Jeudi après-midi, les rumeurs d'augmentation du prix de l'essence ont fait courir les automobilistes aux pompes, provoquant de longues files d'attente dans des points de vente de différentes villes canadiennes.

Le calme est maintenant revenu dans les stations-service. Jeudi après-midi, les rumeurs d'augmentation du prix de l'essence avaient fait courir les automobilistes aux pompes, de crainte que le passage de l'ouragan Rita aux États-Unis ne provoque une hausse subite des prix à la pompe.

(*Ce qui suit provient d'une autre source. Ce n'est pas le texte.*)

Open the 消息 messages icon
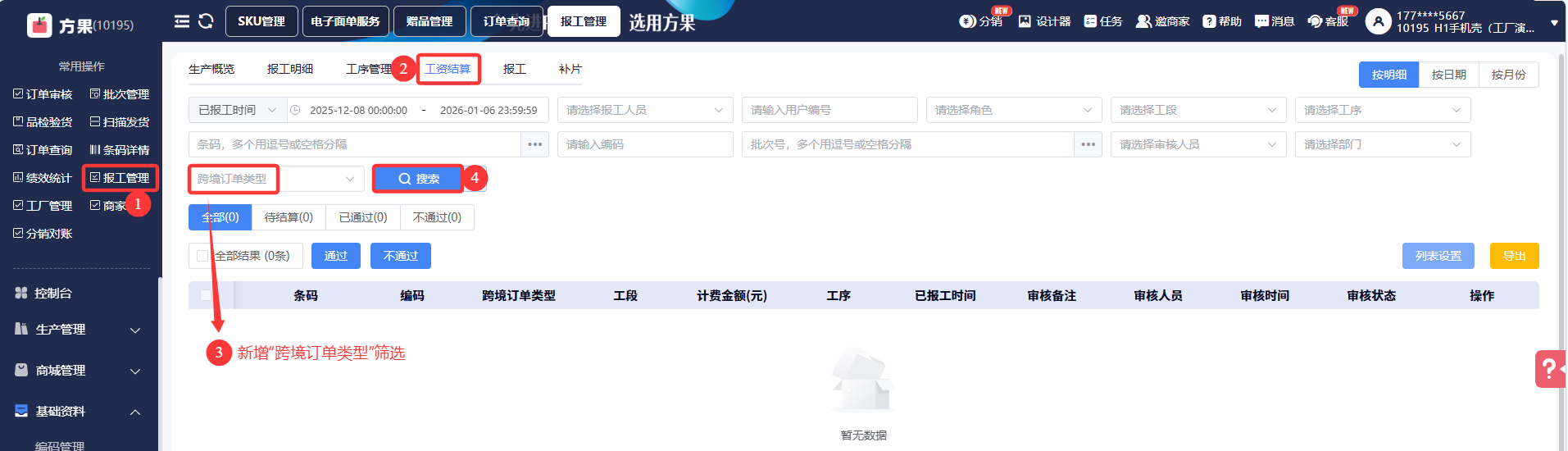The image size is (1568, 451). click(x=1261, y=21)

Cet ouragan frappera la côte du Texas d'ici samedi. Il pourrait créer de sérieux dommages aux infrastructures pétrolières américaines, ce qui entraînerait une hausse des prix de l'essence.

Dans la région de Québec, jeudi midi, des automobilistes ont fait la file parfois durant près de 40 minutes pour faire le plein à des prix variant de 1,09 $ à 1,14 $ le litre.

Un détaillant de la ville a semé l'émoi en affichant le litre à 1,67 $ pendant deux heures. Le prix est redescendu par la suite. Selon Andrew Pelletier, représentant de Petro-Canada, c'est un détaillant indépendant affilié à la pétrolière canadienne qui a affiché ce prix par erreur.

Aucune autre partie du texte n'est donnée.